The chemical nature of the central transmitter responsible for fast excitatory events and other related phenomena is analysed against the historical background that has progressively clarified the structure and function of central synapses. One of the problems posed by research in this field has been whether one or more of the numerous excitatory substances endogenous to the brain is responsible for fast excitatory synaptic transmission, or if such a substance is, or was, a previously unknown one. The second question is related to the presence in the CNS of three main receptor types related to fast excitatory transmission, the so-called alpha-amino-3-hydroxy-5-methylisoxazole propionic acid, kainate and N-methyl-D-aspartate receptors. This implies the possibility that each receptor type might have its own endogenous agonist, as has sometimes been suggested. To answer such questions, an analysis was done of how different endogenous substances, including L-glutamate, L-aspartate, L-cysteate, L-homocysteate, L-cysteine sulfinate, L-homocysteine sulfinate, N-acetyl-L-aspartyl glutamate, quinolinate, L-sulfoserine, S-sulfo-L-cysteine, as well as possible unknown compounds, were able to fulfil the more important criteria for transmitter identification, namely identity of action, induced release, and presence in synaptic vesicles.
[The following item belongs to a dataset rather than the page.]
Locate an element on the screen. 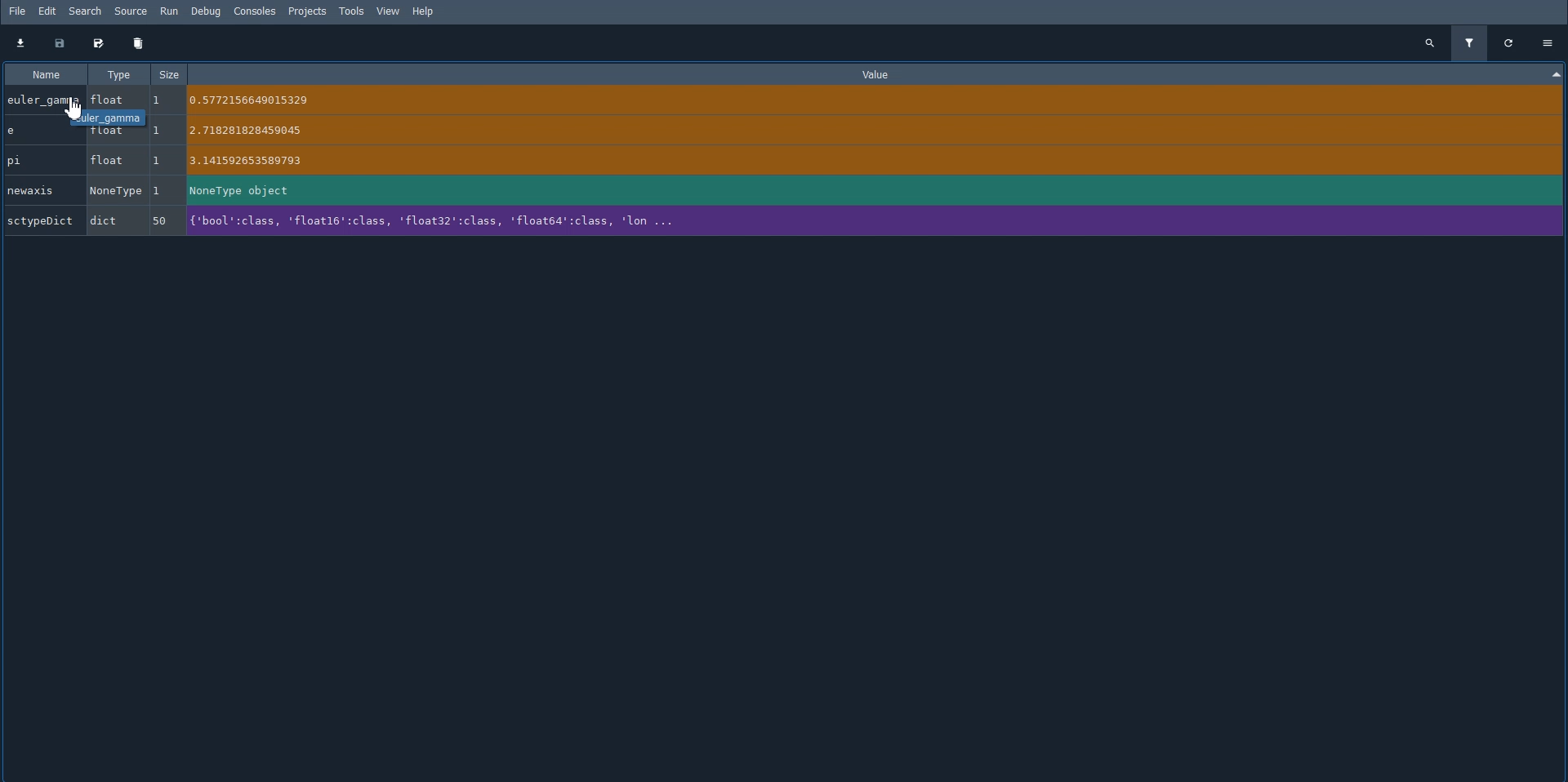 This screenshot has height=782, width=1568. Projects is located at coordinates (306, 11).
The conclusion of this analysis is that glutamate is clearly the main central excitatory transmitter, because it acts on all three of the excitatory receptors, it is released by exocytosis and, above all, it is present in synaptic vesicles in a very high concentration, comparable to the estimated number of acetylcholine molecules in a quantum, i.e. 6000 molecules. Regarding a possible transmitter role for aspartate, for which a large body of evidence has been presented, it seems, when this evidence is carefully scrutinized, that it is either inconclusive, or else negative. This suggests that aspartate is not a classical central excitatory transmitter. From this analysis, it is suggested that the terms alpha-amino-3-hydroxy-5-methylisoxazole propionic acid, kainate and N-methyl-D-aspartate receptors, should be changed to that of glutamate receptors, and, more specifically, to GLUA, GLUK and GLUN receptors, respectively. When subtypes are described, a Roman numeral may be added, as in GLUNI, GLUNII, and so on.